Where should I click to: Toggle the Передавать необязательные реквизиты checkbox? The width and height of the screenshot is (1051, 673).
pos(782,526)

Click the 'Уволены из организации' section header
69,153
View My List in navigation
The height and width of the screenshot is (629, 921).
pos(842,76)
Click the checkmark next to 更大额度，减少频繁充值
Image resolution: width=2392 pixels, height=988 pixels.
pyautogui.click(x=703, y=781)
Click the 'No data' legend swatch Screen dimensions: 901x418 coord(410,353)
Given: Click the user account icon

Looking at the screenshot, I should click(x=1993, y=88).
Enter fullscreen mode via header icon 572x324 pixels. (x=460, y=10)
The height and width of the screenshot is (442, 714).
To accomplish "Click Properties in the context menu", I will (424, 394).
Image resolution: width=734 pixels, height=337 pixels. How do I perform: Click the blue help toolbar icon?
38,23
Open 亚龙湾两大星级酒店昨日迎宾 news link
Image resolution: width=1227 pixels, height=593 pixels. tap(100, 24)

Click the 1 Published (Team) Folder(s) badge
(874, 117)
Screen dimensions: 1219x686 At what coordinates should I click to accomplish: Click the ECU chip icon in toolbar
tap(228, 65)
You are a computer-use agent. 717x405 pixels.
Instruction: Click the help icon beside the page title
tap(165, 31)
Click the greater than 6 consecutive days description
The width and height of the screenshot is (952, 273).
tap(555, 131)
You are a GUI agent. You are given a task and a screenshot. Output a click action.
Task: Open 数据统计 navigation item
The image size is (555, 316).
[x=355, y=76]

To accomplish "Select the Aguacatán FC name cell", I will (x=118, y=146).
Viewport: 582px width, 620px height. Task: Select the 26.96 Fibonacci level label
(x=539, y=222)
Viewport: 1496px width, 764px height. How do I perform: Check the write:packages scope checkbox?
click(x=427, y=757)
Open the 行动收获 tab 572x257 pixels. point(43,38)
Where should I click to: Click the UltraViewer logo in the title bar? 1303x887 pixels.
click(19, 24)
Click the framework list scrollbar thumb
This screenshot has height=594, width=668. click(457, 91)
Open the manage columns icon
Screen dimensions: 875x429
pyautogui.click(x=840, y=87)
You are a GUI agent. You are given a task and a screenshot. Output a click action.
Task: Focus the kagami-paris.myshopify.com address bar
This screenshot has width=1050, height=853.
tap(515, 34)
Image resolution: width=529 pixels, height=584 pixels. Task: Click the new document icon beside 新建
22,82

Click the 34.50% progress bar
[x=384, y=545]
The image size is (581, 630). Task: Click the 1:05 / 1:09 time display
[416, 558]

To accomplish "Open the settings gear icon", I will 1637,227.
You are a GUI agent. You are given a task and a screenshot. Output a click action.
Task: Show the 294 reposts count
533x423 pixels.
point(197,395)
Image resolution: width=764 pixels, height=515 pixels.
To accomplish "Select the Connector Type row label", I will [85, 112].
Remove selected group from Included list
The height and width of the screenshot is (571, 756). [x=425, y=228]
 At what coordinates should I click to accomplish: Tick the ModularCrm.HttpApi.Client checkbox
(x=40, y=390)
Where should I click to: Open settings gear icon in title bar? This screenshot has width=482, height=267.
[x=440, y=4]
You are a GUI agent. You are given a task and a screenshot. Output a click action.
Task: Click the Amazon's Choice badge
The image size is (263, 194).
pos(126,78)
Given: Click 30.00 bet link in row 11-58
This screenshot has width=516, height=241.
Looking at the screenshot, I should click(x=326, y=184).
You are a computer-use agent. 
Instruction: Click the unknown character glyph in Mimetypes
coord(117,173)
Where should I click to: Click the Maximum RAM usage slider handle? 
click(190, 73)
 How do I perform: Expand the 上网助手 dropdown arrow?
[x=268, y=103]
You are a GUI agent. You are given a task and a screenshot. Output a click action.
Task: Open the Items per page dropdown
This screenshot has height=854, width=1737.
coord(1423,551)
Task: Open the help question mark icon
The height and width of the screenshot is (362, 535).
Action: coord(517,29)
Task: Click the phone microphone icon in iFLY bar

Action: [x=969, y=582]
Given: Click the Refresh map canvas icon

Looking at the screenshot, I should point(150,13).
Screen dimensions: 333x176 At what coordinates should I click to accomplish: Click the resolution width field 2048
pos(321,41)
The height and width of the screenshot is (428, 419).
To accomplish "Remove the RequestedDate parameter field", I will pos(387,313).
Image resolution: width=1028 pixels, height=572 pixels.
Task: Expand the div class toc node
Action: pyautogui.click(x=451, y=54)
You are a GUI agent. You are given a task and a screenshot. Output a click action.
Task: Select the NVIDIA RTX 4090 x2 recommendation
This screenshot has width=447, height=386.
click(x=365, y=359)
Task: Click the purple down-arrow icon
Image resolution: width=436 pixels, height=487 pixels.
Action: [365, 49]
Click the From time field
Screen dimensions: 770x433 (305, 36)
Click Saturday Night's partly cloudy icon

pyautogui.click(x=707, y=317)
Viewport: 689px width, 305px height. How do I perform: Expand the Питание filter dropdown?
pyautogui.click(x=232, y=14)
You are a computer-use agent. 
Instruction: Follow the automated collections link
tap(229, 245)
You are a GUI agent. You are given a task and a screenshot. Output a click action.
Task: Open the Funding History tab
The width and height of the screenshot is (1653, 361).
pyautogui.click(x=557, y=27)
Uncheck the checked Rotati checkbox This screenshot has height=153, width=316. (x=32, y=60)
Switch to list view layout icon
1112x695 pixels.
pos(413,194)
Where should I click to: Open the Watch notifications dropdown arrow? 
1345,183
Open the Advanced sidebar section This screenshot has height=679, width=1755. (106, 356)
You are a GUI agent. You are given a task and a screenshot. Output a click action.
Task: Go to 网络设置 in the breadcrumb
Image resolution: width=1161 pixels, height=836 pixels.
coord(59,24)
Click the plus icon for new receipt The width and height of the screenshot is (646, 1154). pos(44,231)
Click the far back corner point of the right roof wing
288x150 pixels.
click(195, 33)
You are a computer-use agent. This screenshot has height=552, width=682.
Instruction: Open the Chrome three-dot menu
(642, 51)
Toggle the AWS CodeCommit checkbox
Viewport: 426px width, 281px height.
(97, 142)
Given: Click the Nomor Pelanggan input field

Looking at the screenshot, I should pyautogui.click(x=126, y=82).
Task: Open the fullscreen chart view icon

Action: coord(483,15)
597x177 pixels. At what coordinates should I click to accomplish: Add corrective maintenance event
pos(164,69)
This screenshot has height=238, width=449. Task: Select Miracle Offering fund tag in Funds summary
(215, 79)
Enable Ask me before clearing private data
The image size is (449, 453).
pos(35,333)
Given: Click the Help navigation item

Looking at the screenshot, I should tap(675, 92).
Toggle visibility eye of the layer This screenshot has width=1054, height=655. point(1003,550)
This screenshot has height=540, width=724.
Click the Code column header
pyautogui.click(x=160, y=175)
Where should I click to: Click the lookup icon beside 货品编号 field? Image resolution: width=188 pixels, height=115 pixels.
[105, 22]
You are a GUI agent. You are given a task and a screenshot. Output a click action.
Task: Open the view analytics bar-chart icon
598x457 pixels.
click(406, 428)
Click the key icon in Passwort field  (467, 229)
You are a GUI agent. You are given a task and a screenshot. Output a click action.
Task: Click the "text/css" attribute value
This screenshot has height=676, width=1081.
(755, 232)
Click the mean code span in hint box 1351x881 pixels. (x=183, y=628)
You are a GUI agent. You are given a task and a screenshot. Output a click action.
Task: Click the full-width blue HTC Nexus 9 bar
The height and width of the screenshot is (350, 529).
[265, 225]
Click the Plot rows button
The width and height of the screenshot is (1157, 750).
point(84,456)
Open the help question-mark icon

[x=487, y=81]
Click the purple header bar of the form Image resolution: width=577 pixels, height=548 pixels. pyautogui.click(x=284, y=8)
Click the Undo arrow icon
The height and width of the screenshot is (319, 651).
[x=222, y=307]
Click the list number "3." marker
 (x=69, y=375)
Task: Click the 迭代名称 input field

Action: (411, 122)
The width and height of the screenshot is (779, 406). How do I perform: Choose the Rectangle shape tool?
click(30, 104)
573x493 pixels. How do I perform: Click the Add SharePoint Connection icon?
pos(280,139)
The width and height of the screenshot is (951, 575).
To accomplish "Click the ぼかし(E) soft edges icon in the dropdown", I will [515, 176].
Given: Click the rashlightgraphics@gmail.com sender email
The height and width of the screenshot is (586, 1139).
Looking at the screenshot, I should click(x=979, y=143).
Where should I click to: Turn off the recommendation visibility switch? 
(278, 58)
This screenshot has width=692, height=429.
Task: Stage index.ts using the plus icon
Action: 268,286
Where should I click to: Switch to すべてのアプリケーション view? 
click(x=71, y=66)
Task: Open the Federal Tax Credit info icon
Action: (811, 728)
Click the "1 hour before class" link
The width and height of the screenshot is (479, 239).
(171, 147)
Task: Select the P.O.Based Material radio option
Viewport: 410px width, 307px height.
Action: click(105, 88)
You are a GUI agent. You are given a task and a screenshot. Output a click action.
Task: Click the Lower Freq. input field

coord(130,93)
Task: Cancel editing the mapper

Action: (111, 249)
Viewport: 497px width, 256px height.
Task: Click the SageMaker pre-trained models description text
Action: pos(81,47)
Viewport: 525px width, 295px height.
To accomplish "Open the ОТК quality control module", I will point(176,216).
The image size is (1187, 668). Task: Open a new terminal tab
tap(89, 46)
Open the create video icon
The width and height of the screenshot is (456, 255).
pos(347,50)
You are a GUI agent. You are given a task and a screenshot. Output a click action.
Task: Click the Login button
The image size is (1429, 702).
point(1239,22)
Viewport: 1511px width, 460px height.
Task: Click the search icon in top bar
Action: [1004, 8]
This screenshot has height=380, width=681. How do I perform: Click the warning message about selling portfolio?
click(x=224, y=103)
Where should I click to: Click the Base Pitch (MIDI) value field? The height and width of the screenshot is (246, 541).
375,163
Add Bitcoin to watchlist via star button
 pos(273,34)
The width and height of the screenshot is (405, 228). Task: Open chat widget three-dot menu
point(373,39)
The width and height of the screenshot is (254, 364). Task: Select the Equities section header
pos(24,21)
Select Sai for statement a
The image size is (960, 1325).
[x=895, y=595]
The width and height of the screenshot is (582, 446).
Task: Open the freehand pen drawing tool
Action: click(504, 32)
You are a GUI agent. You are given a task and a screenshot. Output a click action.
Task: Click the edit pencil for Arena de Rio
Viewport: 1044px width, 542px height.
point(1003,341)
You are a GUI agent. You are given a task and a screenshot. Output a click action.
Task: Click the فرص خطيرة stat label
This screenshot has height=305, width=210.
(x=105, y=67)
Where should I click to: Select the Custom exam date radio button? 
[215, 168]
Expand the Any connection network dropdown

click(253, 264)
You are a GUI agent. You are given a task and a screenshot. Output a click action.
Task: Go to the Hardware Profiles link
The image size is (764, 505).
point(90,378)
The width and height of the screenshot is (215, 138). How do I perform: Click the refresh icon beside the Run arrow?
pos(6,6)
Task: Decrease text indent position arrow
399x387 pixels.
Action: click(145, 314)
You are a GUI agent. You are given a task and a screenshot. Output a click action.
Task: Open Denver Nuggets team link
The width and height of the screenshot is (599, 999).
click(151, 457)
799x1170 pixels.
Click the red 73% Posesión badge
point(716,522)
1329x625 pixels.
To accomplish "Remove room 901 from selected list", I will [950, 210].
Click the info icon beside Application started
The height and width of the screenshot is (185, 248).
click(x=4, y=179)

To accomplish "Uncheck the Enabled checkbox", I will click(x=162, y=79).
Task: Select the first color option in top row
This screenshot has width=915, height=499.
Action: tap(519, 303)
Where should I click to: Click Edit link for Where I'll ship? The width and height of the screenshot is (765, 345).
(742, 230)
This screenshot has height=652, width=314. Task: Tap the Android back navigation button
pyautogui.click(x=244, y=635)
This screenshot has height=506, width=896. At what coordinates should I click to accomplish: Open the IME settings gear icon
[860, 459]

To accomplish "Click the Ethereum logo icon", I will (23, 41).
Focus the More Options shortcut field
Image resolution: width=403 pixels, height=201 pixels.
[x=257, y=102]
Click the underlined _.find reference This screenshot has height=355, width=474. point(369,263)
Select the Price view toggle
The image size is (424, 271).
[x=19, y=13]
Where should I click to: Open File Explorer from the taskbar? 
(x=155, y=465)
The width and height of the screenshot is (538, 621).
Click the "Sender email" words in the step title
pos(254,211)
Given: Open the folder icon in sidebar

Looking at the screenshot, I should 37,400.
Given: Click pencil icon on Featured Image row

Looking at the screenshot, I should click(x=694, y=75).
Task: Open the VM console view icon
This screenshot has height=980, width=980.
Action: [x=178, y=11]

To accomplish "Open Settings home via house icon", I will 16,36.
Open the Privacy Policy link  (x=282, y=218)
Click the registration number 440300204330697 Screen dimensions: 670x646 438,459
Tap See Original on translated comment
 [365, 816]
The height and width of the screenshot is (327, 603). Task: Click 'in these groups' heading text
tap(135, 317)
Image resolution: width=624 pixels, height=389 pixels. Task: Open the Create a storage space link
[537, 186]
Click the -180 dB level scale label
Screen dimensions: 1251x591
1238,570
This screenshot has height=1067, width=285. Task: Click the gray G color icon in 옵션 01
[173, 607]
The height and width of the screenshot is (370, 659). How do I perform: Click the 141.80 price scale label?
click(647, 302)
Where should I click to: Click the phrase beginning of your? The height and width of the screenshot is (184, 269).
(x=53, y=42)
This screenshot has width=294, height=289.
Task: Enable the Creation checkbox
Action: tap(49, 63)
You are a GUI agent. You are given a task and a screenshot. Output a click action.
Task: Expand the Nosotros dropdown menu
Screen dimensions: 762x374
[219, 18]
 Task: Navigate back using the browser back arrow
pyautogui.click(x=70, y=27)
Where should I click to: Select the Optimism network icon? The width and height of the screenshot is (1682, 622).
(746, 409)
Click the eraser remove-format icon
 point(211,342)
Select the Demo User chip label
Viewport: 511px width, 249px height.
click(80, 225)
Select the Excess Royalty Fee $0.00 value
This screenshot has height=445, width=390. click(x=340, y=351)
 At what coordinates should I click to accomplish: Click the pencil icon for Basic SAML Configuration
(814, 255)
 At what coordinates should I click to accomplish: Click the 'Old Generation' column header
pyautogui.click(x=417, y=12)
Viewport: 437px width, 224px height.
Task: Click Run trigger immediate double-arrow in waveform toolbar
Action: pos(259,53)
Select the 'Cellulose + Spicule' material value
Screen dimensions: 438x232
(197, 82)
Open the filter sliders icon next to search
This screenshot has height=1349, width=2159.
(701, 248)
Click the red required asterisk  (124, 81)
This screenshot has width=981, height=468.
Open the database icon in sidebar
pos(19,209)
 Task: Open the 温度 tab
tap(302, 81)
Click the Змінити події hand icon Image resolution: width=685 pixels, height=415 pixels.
^^^^^^^^
## [Your goal]
Set down verbatim only the lines between the start of the data above and the line with "Open the 行动收获", both boundaries included.

## [Output]
Where should I click to: Toggle the Передавать необязательные реквизиты checkbox? The width and height of the screenshot is (1051, 673).
pos(782,526)

Click the 'Уволены из организации' section header
69,153
View My List in navigation
The height and width of the screenshot is (629, 921).
pos(842,76)
Click the checkmark next to 更大额度，减少频繁充值
Image resolution: width=2392 pixels, height=988 pixels.
pyautogui.click(x=703, y=781)
Click the 'No data' legend swatch Screen dimensions: 901x418 coord(410,353)
Given: Click the user account icon

Looking at the screenshot, I should click(x=1993, y=88).
Enter fullscreen mode via header icon 572x324 pixels. (x=460, y=10)
The height and width of the screenshot is (442, 714).
To accomplish "Click Properties in the context menu", I will (424, 394).
Image resolution: width=734 pixels, height=337 pixels. How do I perform: Click the blue help toolbar icon?
38,23
Open 亚龙湾两大星级酒店昨日迎宾 news link
Image resolution: width=1227 pixels, height=593 pixels. tap(100, 24)

Click the 1 Published (Team) Folder(s) badge
(874, 117)
Screen dimensions: 1219x686 At what coordinates should I click to accomplish: Click the ECU chip icon in toolbar
tap(228, 65)
You are a computer-use agent. 717x405 pixels.
Instruction: Click the help icon beside the page title
tap(165, 31)
Click the greater than 6 consecutive days description
The width and height of the screenshot is (952, 273).
tap(555, 131)
You are a GUI agent. You are given a task and a screenshot. Output a click action.
Task: Open 数据统计 navigation item
The image size is (555, 316).
[x=355, y=76]

To accomplish "Select the Aguacatán FC name cell", I will (x=118, y=146).
Viewport: 582px width, 620px height. Task: Select the 26.96 Fibonacci level label
(x=539, y=222)
Viewport: 1496px width, 764px height. How do I perform: Check the write:packages scope checkbox?
click(x=427, y=757)
Open the 行动收获 tab 572x257 pixels. point(43,38)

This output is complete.